Saved data entries:
☆ ☆ ☆ ☆
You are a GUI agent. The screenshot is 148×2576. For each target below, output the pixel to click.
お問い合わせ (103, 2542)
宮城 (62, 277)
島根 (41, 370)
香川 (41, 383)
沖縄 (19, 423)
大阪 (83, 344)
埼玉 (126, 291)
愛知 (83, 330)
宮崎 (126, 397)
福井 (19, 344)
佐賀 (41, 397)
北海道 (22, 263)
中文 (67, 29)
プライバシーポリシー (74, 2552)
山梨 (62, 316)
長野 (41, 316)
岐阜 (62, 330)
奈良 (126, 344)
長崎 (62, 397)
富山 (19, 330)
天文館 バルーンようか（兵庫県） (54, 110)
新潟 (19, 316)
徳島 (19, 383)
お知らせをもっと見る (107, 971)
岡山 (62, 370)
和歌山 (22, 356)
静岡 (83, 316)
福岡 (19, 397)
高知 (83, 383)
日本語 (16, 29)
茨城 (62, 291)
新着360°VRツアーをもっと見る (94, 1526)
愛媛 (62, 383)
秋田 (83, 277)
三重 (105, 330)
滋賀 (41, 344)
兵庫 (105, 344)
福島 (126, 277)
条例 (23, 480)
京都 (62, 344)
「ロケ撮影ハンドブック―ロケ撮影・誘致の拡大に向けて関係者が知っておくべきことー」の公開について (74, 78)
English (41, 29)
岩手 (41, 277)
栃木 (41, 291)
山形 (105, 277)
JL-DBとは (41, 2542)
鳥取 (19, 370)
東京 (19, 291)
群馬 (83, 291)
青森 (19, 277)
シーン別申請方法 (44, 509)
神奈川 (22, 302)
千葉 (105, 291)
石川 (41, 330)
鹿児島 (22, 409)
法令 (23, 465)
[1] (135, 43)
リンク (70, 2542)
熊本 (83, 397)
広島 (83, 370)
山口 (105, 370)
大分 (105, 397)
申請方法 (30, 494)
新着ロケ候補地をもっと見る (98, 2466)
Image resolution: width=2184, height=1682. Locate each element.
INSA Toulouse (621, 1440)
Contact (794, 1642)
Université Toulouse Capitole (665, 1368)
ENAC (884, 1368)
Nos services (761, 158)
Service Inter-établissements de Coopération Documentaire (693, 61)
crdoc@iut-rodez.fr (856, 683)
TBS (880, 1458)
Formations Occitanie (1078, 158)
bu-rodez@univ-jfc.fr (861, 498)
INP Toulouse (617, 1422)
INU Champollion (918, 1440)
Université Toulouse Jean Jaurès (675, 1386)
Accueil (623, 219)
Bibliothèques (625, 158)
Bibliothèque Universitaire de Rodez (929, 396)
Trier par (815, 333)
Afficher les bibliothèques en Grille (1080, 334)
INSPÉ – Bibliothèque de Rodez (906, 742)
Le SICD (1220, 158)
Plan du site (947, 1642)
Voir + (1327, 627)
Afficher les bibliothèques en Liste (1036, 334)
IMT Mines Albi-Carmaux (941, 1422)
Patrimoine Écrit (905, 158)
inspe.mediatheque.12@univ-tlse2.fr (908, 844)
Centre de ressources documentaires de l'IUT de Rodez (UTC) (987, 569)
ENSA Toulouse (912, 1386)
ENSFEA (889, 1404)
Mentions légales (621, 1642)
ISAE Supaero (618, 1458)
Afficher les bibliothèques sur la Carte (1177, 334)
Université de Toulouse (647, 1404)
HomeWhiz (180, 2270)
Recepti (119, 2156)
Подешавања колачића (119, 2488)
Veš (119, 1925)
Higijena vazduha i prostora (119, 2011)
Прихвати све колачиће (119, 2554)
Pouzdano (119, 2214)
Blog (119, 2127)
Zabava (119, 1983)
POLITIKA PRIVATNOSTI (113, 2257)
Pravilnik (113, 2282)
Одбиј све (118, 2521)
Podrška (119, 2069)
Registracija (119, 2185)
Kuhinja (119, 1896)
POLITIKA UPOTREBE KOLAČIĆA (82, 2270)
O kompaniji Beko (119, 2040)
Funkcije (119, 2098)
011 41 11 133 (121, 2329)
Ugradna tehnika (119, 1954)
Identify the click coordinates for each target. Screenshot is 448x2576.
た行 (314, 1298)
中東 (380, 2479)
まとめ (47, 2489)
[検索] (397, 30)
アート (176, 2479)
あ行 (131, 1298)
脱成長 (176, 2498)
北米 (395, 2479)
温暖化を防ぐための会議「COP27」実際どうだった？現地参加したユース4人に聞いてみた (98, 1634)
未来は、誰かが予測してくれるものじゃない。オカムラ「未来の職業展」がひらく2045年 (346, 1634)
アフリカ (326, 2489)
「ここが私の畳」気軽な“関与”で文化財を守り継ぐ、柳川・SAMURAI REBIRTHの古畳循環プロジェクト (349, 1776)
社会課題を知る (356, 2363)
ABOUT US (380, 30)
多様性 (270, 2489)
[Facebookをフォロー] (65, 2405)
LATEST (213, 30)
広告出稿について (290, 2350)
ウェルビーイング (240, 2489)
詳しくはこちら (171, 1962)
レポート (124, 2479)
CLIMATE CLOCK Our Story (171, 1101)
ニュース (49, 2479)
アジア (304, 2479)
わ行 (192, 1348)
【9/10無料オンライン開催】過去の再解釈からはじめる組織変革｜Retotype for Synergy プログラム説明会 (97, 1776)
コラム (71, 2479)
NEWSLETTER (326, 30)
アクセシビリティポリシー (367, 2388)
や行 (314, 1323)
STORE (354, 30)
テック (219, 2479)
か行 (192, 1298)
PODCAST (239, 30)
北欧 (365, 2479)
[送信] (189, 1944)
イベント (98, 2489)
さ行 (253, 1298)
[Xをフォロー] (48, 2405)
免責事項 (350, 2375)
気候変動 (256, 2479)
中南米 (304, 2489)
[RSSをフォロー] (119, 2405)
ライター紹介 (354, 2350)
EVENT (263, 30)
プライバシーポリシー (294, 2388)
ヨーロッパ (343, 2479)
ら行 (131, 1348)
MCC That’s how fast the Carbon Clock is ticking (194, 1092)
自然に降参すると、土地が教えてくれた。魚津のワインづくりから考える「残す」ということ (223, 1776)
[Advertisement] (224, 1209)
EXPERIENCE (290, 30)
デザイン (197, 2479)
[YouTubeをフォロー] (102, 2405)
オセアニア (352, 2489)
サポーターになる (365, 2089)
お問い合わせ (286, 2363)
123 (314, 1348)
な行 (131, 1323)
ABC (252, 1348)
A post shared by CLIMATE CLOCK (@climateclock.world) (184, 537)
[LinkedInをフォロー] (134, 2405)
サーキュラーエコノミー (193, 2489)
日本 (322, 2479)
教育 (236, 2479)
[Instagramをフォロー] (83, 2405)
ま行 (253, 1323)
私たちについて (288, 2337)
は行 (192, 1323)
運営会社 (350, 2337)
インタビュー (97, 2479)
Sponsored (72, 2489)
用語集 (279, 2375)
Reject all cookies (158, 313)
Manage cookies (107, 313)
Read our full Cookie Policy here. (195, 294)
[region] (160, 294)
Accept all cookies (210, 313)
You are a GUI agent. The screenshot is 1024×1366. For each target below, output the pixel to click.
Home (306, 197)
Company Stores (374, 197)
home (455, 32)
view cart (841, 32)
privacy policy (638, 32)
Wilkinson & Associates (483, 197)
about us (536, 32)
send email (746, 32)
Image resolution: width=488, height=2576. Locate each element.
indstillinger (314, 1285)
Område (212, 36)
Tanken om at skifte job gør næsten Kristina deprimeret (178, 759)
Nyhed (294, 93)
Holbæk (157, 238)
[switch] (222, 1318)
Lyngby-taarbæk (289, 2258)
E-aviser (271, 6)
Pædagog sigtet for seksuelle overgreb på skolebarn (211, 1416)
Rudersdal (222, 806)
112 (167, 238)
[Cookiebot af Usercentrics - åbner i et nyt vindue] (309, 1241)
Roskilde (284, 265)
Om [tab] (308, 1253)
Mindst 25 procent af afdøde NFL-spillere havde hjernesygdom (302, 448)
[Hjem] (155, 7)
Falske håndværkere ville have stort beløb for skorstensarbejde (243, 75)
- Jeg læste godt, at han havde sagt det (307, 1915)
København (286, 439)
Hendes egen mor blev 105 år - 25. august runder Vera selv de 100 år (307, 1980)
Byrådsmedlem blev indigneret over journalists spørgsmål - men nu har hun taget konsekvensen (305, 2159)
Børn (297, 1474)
☆ ☆ ☆ ☆
▶ **TASK TO COMPLETE**: Please show every line above that includes the word "each".

▶ **EXPECTED OUTPUT**:
You are a GUI agent. The screenshot is 148×2576. For each target below, output the pixel to click.
Image resolution: width=2184, height=1682. Locate each element.
Identify the click coordinates for each target. Screenshot is 448x2576.
You are a GUI agent. The screenshot is 1024×1366. For each target below, output the pixel to click.
Image resolution: width=488, height=2576. Locate each element.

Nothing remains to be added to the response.